I'll end with a point about the Lumpley Principle which I think is getting missed by many, many people who quote it. They read it as saying, "System is the means by which people agree about what happens in play." The emphasis on "agree" makes them reverse the Principle to say, "Therefore, as long as we agree, then no other System is necessary."

That is a very mistaken reading and revision. It is flatly wrong, a recipe for disaster.

Here's how to read the Lumpley Principle correctly: "System is the means by which people agree about what happens in play." Here, the agreement is not taken as an easy given. The point is that such agreement is not automatic; in order to get it, we have to have means which are fun, self-reinforcing, sensible, and clear. In other words, System Does Matter. And it cannot be "just agreement." There must be routines, procedures, rituals, whatever you wanna call them, and they have to make sense and be fun.

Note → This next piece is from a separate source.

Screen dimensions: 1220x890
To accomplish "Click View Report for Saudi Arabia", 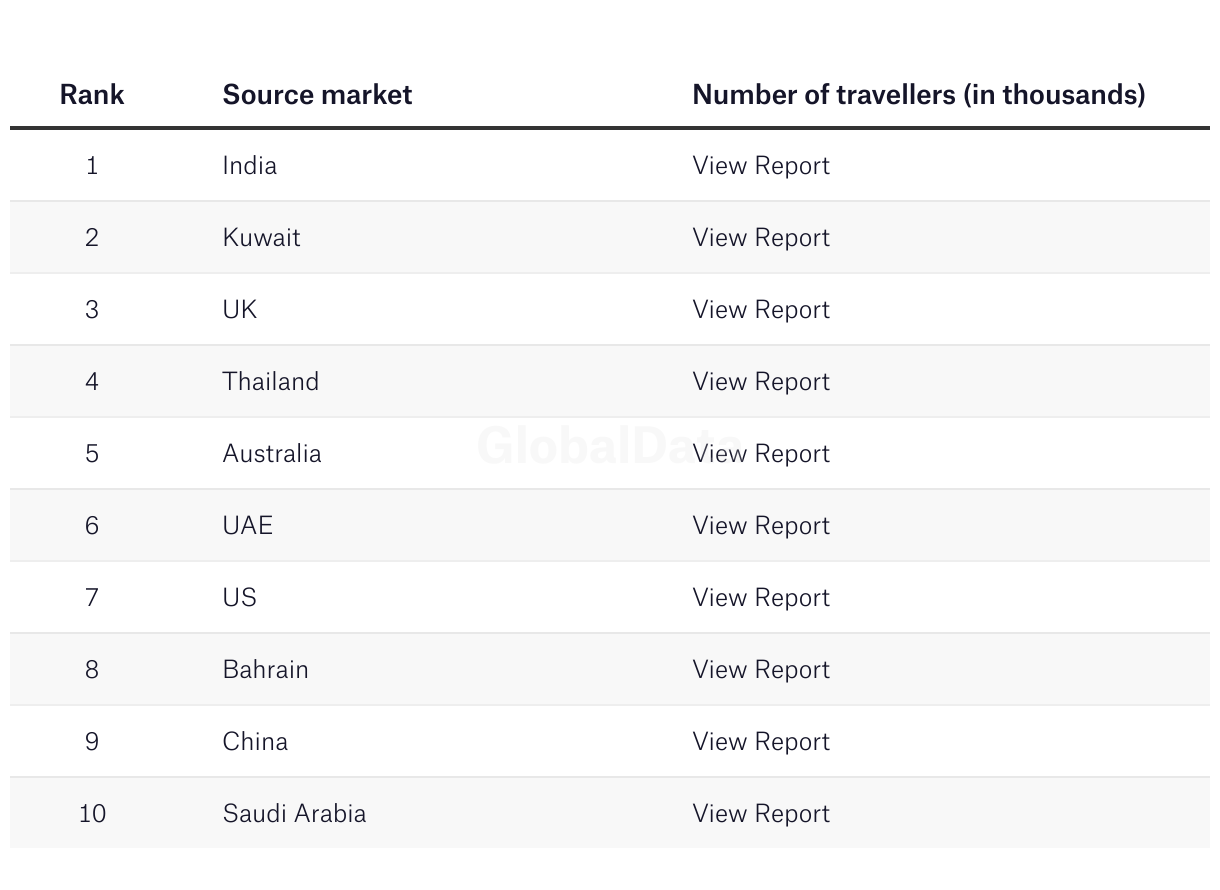I will click(761, 814).
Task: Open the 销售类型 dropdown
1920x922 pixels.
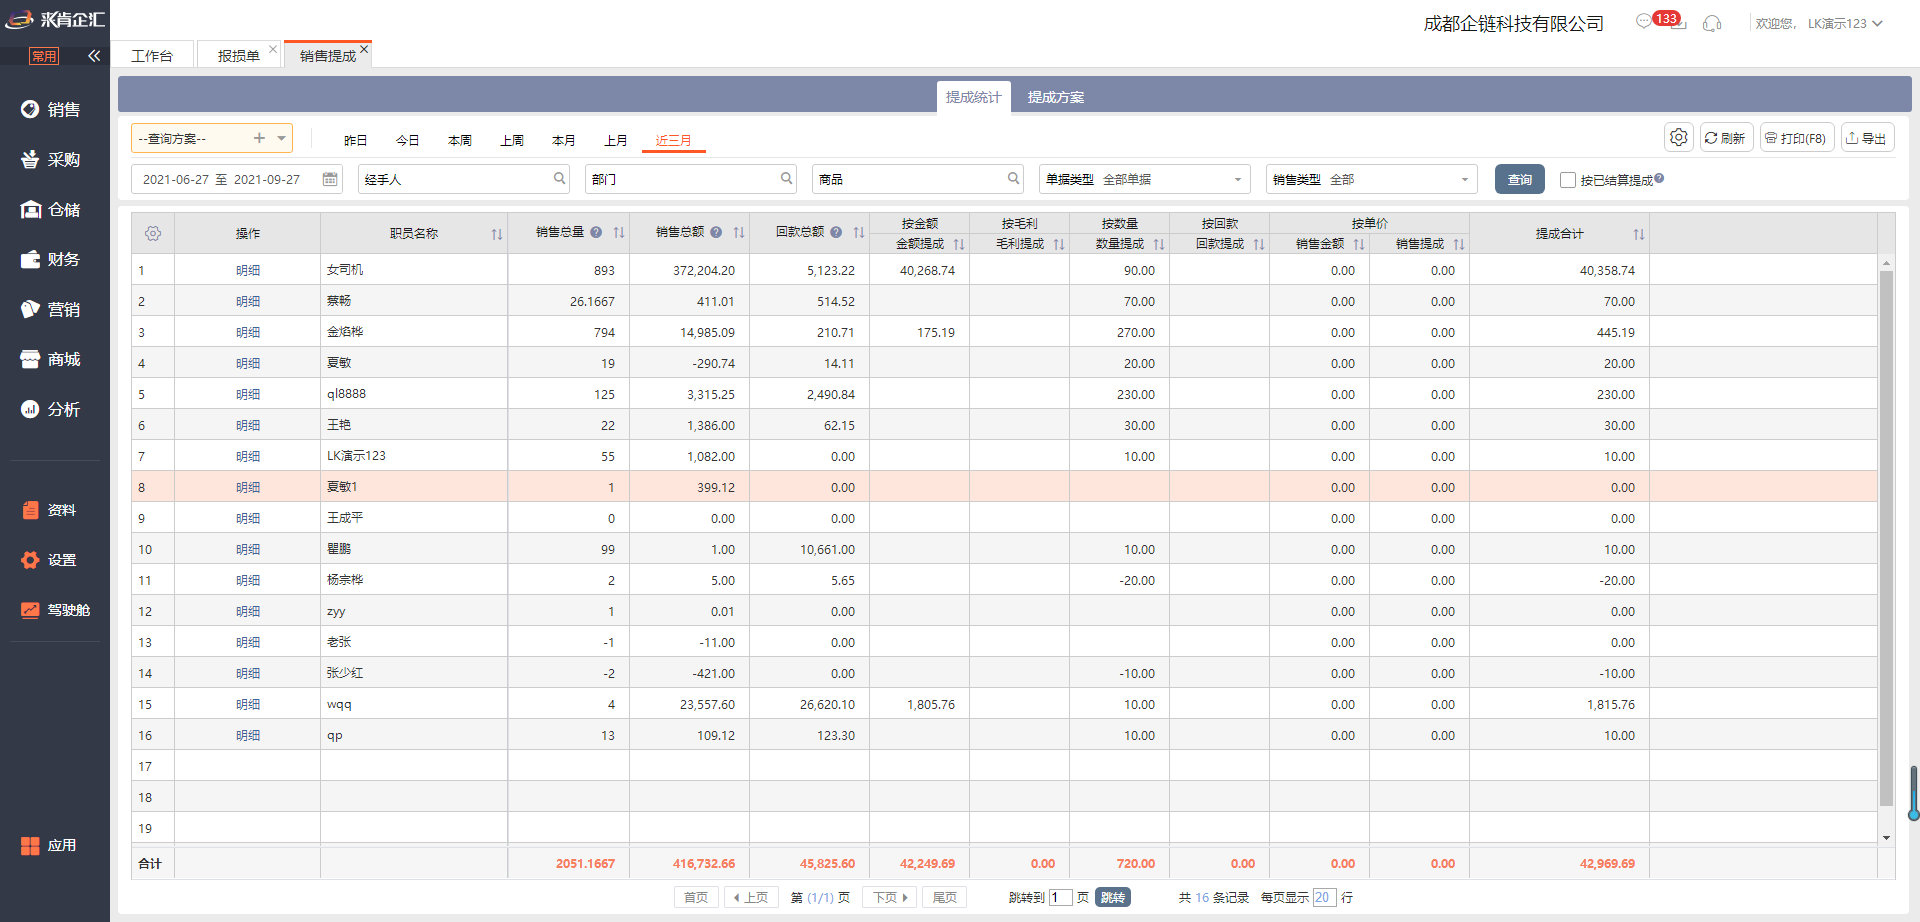Action: [1464, 180]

With that in mind, Secrets in Suburbia has a lot of potential. But to work, it can't be about trying to guess what someone else is (a) hiding and (b) offering for you to find out.

Best,
Ron

Warren

Thanks Ron, this whole contest was a great exercise, and I'm glad I made it into the runner-up category. But I think I may not have made myself clear with how the Scandal works. The idea was stolen from InSpectres (well, my understanding of it -- I don't own it yet) and it's idea of Job Dice, and the person who 'discovers' something gets to define it. You seem to think that the GM has this lavish backstory that he reveals to the player, but in fact the GM will define nothing about what happened here, and no NPC can 'discover' anything. Not in the (admittedly poor) example, it is the player of Abbie who describes (and hence defines through play) what happened. 

Anyway, I would have liked to focus more on the characters Secrets. Indeed, my original draft didn't have any Scandal at all, and it was all PvP to uncover the other player's Secrets, but I felt that lacked a central focus for driving play and pressuring the players externally.

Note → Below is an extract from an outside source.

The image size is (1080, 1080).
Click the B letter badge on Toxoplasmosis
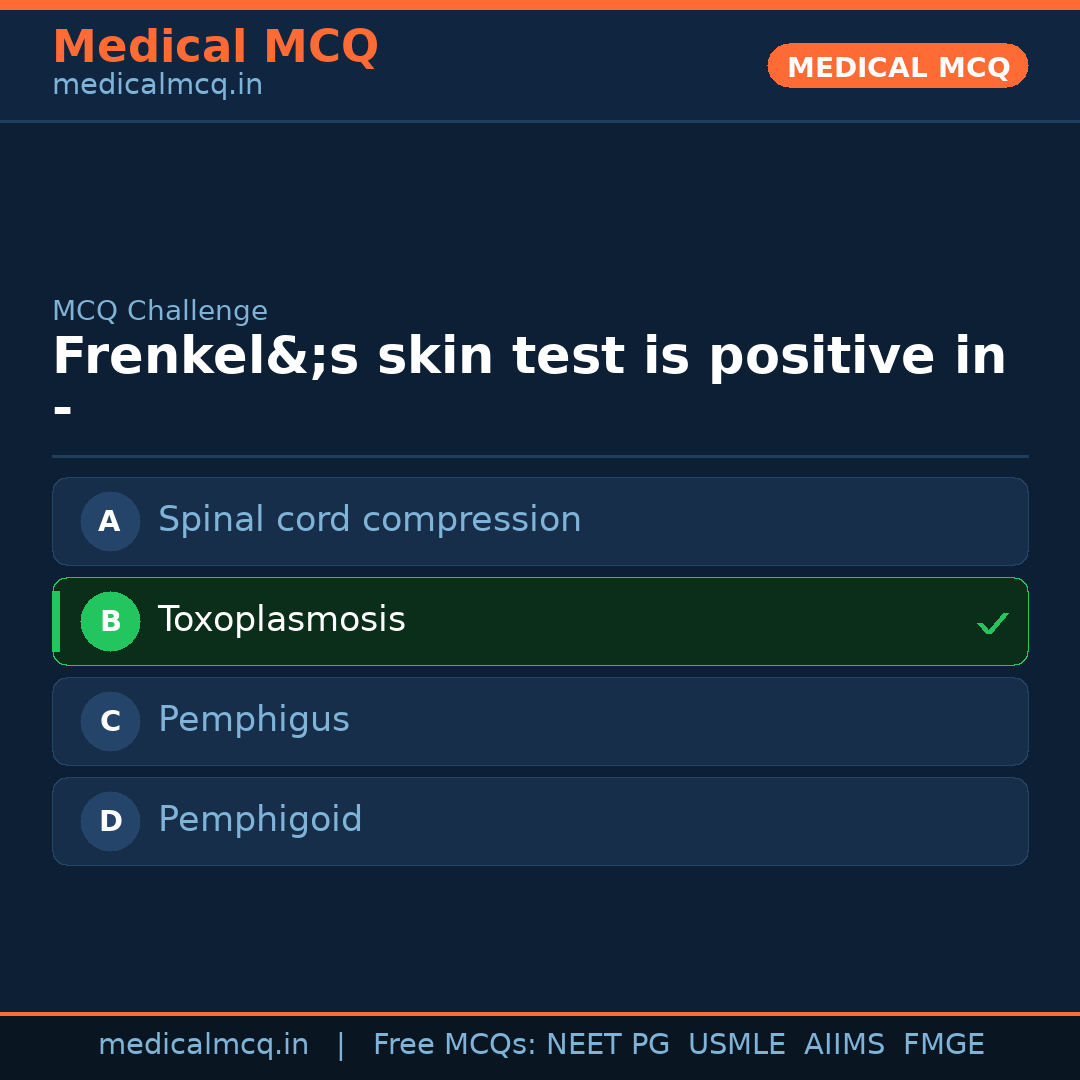point(110,621)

Finally, I can't take real credit for the using/charging Traits idea -- that's a shameless lift from Full Light Full Steam by Joshua BishopRoby. I liked it so much that I had to use it.

Thanks,
Warren

Warren

Quote from: Warren on October 06, 2005, 11:37:50 AMNot in the (admittedly poor) example, it is the player of Abbie who describes (and hence defines through play) what happened.

'Note', not 'Not'. Sorry.

Ron Edwards

Hi Warren,

That doesn't really change my analysis much, though - although certainly it requires less of a turnaround to correct, fortunately.

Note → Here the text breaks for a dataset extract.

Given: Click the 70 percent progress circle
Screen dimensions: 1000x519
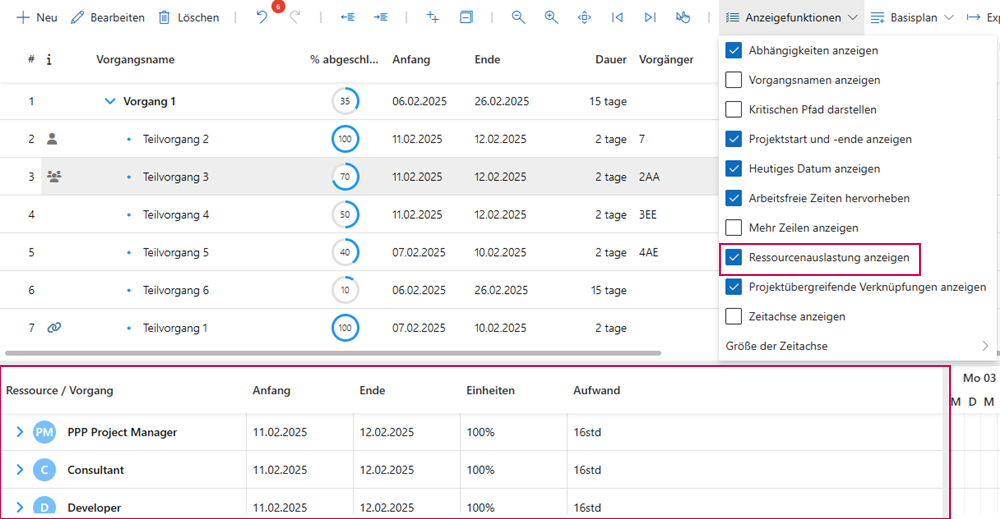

Just as in InSpectres, the "mission" is secondary to the interplay of Stress, Cool, and the company funds, so should the Scandal be secondary to player-characters' Secrets and their consequences. In reading and playing InSpectres, I can see how the "real" variables interact. What I'm not seeing is how the "real" variables interact and are used in play in Secrets in Suburbia - Situation must be established, for the characters, beyond the overarching Scandal.

How would that go? What would the group do? As with many of the entries, I could provide functional answers pretty easily. What I'm interested in, though, are your answers.

Best,
Ron

Warren

Hmmm, well after buying InSpectres and giving a read, I see what you are asking, but I'm not sure if I know how to answer. I think that whenever a Complication is played on a character it should be in some way a reflection of that character's Secret. That should certainly be more clear in the text.

Other mechanical ways of throwing the Situation onto the character's Secrets? I'm not too sure, other than reinforcing that two out of the three types of scene (Avert Suspicion and Release Tension) are about the Secret (or the Pressures created by it), and not the Scandal itself.

Could anybody help me with this? I seem to have hit a blind spot.